Hampir semua petunjuk kota ditulis dalam bahasa tersebut. Secara geografis kanton (total ada 26 kanton di Swiss) memang dekat dengan Prancis, sehingga ada ribuan pekerja komuter yang ulang alik melintasi perbatasan saban hari. Jenewa yang merupakan kota terbesar nomor dua menjadi tempat markas PBB dan berbagai badan tingkat dunia, seperti Organisasi Buruh Internasional (ILO), Organisasi Kesehatan Dunia (WHO), Palang Merah Internasional, Organisasi Perdagangan Dunia, dan lain-lain. Karena banyak ditinggali diplomat dan pekerja asing, warga Kota Jenewa dikenal toleran, terbuka, dan liberal.
Hampir seminggu saya mengikuti konferensi Organisasi Buruh Internasional (ILO) di Jenewa, saya tinggal dan sering naik bus bersama delegasi dari Afrika.
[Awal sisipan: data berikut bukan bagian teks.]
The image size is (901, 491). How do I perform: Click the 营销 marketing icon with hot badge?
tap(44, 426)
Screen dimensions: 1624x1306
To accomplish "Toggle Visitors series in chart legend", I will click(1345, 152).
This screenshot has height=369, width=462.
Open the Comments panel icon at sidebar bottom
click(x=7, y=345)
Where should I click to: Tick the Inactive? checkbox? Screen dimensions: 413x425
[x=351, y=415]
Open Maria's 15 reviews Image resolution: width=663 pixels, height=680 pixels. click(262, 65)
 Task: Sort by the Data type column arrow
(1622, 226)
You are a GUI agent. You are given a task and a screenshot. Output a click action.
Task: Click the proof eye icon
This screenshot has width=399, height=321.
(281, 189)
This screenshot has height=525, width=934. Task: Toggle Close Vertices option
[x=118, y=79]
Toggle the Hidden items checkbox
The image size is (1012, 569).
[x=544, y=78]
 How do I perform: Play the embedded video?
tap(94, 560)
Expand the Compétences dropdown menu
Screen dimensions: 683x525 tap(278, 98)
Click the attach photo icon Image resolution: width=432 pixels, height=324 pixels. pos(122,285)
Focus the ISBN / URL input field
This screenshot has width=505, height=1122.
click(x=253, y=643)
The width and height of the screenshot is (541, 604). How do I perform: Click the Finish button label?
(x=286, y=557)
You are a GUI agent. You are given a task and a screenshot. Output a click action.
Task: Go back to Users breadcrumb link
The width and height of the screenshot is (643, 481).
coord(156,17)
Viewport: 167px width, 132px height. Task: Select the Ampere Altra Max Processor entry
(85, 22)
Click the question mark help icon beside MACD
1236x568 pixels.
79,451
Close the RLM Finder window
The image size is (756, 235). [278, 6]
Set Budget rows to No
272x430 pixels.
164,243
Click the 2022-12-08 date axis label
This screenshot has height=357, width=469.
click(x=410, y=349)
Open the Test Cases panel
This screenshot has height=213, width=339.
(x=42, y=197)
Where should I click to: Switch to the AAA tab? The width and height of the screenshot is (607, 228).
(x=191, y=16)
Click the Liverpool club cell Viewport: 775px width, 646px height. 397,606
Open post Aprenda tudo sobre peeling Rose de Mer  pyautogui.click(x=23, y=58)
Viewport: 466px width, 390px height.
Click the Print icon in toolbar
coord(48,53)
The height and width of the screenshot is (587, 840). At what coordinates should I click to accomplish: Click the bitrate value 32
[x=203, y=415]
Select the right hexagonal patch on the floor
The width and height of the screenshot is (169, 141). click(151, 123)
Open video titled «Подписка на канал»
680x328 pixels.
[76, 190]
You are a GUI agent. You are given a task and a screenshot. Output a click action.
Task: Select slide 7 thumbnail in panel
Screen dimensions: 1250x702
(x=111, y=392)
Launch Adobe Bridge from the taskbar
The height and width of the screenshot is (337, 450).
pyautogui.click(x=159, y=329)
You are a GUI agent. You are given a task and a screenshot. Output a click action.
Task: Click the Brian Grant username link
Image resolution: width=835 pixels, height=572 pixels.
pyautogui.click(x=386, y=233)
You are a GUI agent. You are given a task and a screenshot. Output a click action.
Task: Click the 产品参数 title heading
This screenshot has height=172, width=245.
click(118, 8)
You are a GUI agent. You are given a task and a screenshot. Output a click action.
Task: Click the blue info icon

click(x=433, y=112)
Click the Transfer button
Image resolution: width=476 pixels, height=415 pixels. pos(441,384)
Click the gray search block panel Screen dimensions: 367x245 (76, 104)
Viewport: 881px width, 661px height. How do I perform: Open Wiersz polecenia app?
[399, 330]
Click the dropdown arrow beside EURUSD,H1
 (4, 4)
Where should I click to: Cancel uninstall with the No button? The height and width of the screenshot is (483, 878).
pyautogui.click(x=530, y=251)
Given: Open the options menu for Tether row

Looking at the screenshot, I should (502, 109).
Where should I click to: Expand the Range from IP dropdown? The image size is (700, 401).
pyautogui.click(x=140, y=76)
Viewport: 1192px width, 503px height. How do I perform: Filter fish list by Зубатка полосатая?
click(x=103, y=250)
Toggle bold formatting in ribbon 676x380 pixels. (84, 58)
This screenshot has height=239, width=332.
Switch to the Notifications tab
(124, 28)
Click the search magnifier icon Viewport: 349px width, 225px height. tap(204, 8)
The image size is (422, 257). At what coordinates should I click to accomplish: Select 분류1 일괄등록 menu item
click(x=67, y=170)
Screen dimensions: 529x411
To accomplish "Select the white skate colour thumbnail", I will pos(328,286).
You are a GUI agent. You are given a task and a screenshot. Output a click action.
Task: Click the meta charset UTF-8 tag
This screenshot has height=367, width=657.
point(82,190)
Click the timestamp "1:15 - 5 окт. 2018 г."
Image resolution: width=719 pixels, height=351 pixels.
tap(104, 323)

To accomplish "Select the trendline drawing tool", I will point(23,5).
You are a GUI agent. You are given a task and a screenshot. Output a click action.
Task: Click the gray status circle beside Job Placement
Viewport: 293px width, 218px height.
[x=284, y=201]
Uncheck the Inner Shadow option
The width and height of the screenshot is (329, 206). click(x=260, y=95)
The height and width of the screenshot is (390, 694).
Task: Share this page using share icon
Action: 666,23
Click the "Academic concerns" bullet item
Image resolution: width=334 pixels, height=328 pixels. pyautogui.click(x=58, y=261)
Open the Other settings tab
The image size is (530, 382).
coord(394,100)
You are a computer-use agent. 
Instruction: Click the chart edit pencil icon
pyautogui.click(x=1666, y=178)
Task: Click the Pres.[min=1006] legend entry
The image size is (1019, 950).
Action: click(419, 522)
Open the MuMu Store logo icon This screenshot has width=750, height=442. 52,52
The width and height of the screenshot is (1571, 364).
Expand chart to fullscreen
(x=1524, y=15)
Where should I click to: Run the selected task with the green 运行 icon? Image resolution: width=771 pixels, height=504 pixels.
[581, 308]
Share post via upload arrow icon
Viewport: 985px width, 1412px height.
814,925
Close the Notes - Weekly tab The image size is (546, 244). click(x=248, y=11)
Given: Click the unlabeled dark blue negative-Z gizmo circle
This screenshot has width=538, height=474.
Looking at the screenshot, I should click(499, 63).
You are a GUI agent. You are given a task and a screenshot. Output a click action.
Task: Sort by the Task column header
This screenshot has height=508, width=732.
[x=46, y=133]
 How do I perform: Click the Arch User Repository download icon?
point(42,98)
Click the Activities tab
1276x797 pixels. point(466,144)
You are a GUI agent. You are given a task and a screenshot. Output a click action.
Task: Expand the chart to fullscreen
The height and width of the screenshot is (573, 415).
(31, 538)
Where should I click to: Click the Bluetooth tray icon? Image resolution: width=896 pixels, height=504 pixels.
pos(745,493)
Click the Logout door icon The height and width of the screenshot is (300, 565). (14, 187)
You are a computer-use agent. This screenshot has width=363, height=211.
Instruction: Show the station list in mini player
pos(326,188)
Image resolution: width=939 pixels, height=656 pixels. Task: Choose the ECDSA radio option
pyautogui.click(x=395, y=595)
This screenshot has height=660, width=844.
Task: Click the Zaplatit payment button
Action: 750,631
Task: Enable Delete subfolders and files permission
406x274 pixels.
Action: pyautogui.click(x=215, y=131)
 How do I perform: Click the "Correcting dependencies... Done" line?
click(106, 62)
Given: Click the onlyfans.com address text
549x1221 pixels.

Banyak di antara mereka yang mengenakan baju terusan gombyor sampai kaki serta penutup kepala tradisional Afrika. Bagi warga Jenewa, pemandangan seperti itu adalah hal biasa.
Swiss yang berpenduduk sekitar 7,7 juta kini memang tercatat sebagai salah satu negara terkaya di dunia. Negeri berbentuk konfederasi ini tetap memilih netral. Tidak mau bergabung dengan Uni Eropa serta mempertahankan mata uang sendiri: Swiss Frenc. Meski demikian, segalanya tak selalu berjalan "damai" di Swiss. Khususnya saat menghadapi pengaruh gelombang sentimen anti-Islam yang kini melanda Eropa.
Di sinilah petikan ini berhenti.